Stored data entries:
----------

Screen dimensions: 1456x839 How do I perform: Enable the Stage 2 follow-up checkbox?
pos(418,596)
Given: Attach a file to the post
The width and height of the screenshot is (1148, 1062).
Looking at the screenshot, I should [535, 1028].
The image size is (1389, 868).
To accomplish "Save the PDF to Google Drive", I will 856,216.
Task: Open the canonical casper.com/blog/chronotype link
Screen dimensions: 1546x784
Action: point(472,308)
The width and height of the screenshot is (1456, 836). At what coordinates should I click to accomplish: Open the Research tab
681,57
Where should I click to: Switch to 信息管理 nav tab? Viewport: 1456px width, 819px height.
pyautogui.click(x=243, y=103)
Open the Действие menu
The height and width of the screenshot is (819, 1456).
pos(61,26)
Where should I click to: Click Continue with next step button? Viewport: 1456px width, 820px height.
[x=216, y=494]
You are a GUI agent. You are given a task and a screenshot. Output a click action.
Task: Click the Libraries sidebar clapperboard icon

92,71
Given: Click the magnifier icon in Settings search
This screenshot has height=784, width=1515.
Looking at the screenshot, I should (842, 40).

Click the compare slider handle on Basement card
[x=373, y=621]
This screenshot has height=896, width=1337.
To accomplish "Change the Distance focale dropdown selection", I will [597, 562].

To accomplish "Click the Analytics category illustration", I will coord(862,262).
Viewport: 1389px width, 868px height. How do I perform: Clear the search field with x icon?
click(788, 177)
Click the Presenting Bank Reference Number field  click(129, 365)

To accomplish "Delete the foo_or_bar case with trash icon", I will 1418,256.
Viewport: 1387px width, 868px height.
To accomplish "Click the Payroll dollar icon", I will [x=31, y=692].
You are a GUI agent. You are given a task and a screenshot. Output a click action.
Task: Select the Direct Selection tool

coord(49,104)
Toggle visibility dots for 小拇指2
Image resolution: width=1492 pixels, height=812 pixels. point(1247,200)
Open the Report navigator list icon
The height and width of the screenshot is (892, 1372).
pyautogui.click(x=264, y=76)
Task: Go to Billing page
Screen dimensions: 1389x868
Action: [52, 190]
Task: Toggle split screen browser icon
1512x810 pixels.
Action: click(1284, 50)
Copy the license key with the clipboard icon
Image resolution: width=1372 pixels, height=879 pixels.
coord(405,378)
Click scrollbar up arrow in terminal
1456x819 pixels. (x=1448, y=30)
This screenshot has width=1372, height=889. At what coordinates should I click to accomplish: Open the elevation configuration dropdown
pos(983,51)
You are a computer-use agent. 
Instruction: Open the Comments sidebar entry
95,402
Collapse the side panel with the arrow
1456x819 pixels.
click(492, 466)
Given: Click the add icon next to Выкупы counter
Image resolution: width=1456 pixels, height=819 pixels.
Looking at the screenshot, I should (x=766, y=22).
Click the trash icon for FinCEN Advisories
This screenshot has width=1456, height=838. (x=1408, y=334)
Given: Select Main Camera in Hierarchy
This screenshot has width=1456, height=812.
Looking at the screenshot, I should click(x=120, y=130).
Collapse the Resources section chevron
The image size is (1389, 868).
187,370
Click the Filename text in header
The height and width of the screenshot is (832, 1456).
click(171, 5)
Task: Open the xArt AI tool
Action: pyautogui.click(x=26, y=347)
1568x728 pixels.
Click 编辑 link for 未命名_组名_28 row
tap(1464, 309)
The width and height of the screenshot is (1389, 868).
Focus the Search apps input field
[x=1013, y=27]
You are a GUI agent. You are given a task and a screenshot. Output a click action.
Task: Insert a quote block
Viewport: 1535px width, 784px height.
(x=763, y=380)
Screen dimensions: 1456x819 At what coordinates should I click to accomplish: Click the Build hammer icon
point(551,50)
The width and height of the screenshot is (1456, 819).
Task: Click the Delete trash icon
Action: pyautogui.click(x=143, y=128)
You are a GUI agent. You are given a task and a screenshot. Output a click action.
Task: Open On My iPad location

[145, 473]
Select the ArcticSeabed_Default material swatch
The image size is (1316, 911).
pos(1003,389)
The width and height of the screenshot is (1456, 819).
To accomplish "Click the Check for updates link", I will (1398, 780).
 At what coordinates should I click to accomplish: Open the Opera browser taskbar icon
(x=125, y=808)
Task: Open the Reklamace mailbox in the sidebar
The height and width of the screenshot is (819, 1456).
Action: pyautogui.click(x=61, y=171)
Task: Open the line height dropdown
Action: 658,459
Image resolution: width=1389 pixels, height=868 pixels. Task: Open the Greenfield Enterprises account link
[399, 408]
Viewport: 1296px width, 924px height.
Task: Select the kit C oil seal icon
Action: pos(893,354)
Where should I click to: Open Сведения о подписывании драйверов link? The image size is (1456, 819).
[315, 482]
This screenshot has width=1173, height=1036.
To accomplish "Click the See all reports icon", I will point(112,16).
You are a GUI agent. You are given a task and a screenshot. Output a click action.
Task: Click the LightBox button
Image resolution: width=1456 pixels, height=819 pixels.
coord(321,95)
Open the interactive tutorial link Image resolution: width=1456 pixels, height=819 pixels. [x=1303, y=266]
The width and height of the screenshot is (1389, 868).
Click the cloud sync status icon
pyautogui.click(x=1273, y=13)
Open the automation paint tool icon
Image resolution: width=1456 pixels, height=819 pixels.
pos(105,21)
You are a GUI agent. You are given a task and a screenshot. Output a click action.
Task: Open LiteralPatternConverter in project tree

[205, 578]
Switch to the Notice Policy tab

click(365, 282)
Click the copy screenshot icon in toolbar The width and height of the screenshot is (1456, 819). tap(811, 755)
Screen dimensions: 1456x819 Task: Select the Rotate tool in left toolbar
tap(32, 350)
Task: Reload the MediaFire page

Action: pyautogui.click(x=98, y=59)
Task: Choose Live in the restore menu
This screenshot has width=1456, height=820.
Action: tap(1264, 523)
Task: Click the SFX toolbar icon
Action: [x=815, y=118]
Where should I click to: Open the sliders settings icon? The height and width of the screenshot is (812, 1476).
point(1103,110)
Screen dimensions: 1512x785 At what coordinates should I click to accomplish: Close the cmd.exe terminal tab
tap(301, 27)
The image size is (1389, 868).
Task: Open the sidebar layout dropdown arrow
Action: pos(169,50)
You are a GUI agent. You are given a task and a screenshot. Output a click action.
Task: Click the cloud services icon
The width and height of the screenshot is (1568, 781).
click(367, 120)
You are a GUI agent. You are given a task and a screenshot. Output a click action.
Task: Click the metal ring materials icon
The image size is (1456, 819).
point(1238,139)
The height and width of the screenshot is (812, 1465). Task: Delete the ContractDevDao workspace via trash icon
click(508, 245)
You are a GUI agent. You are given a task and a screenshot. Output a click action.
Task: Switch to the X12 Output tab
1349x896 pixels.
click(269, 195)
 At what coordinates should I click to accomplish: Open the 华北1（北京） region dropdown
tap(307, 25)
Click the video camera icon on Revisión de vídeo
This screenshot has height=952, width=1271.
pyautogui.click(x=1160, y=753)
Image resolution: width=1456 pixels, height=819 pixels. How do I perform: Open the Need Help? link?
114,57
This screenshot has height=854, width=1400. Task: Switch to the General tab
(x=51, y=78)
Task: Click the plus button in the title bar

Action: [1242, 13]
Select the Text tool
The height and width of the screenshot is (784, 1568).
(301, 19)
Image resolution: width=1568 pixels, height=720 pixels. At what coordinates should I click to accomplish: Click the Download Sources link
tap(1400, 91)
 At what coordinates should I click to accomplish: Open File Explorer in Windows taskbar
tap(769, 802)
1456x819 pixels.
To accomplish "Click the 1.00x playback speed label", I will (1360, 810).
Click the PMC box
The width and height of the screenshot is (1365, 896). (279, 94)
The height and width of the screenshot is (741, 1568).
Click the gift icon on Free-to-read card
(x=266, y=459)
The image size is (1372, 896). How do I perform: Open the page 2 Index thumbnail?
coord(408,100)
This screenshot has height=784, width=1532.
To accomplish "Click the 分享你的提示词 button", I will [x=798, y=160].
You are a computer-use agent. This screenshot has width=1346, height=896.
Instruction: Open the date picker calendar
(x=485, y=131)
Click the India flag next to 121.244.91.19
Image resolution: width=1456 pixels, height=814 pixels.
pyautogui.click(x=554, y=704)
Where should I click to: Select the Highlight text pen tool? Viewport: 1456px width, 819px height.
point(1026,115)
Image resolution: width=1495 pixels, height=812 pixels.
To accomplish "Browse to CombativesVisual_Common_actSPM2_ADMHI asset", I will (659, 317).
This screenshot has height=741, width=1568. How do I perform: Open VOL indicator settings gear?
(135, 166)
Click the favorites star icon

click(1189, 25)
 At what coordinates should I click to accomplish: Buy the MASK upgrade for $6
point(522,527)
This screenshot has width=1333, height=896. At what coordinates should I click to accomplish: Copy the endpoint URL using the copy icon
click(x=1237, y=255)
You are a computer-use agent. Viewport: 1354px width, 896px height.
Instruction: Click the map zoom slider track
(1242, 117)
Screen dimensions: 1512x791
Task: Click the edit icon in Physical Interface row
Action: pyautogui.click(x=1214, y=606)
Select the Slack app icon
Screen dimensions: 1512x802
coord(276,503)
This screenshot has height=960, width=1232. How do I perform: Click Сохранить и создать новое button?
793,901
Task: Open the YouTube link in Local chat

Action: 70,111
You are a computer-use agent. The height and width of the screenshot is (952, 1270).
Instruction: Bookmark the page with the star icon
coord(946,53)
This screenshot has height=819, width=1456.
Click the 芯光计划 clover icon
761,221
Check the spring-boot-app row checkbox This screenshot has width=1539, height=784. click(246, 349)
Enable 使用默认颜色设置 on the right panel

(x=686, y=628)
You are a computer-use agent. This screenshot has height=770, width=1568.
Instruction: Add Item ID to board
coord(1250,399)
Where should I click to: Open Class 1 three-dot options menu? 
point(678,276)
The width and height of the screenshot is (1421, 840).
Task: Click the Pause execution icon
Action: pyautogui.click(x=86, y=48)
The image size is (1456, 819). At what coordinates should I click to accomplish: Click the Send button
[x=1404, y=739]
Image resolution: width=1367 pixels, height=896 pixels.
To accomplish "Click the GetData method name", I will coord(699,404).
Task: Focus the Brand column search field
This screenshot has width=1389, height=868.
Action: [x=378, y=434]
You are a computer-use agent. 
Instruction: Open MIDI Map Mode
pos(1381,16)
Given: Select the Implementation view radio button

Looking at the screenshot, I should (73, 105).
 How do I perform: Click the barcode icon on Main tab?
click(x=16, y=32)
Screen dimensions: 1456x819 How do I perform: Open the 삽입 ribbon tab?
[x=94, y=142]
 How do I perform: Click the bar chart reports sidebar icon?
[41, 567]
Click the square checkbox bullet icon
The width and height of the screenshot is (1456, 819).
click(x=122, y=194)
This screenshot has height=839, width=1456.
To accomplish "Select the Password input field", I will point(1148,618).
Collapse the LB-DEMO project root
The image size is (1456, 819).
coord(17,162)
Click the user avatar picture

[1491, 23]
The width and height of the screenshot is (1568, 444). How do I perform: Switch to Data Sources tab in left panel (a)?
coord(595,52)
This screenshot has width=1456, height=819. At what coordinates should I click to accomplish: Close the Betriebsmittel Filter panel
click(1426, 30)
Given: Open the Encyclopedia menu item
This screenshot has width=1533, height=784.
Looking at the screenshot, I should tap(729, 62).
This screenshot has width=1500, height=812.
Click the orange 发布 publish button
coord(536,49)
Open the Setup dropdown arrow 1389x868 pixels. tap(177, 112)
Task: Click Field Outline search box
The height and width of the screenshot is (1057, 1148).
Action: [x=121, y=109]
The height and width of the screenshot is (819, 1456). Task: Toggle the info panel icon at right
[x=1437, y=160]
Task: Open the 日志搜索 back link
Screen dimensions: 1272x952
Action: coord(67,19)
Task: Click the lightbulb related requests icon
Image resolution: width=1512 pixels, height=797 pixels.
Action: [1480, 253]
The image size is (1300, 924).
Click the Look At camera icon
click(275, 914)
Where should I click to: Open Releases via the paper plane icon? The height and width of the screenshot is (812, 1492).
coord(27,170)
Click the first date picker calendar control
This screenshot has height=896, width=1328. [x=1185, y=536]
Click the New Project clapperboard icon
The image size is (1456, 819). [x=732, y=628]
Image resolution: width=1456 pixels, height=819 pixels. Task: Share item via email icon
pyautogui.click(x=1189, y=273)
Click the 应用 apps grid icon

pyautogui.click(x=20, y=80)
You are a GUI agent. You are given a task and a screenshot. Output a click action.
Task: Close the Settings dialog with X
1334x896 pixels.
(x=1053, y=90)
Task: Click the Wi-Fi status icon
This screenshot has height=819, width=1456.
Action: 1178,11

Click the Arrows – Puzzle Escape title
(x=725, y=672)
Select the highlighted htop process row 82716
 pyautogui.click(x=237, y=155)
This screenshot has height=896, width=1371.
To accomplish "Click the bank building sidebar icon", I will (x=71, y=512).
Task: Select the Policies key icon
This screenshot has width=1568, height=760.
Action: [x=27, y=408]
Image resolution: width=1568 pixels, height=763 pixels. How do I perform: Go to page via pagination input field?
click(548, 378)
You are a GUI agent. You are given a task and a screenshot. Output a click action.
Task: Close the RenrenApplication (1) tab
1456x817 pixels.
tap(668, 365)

----------

[WORK INSTRUCTION] Repeat exactly the lines from the one containing "Task: Close the Settings dialog with X" through the last line of the records above, both included, and nothing else.

[EXERCISE RESULT]
Task: Close the Settings dialog with X
1334x896 pixels.
(x=1053, y=90)
Task: Click the Wi-Fi status icon
This screenshot has height=819, width=1456.
Action: 1178,11

Click the Arrows – Puzzle Escape title
(x=725, y=672)
Select the highlighted htop process row 82716
 pyautogui.click(x=237, y=155)
This screenshot has height=896, width=1371.
To accomplish "Click the bank building sidebar icon", I will (x=71, y=512).
Task: Select the Policies key icon
This screenshot has width=1568, height=760.
Action: [x=27, y=408]
Image resolution: width=1568 pixels, height=763 pixels. How do I perform: Go to page via pagination input field?
click(548, 378)
You are a GUI agent. You are given a task and a screenshot. Output a click action.
Task: Close the RenrenApplication (1) tab
1456x817 pixels.
tap(668, 365)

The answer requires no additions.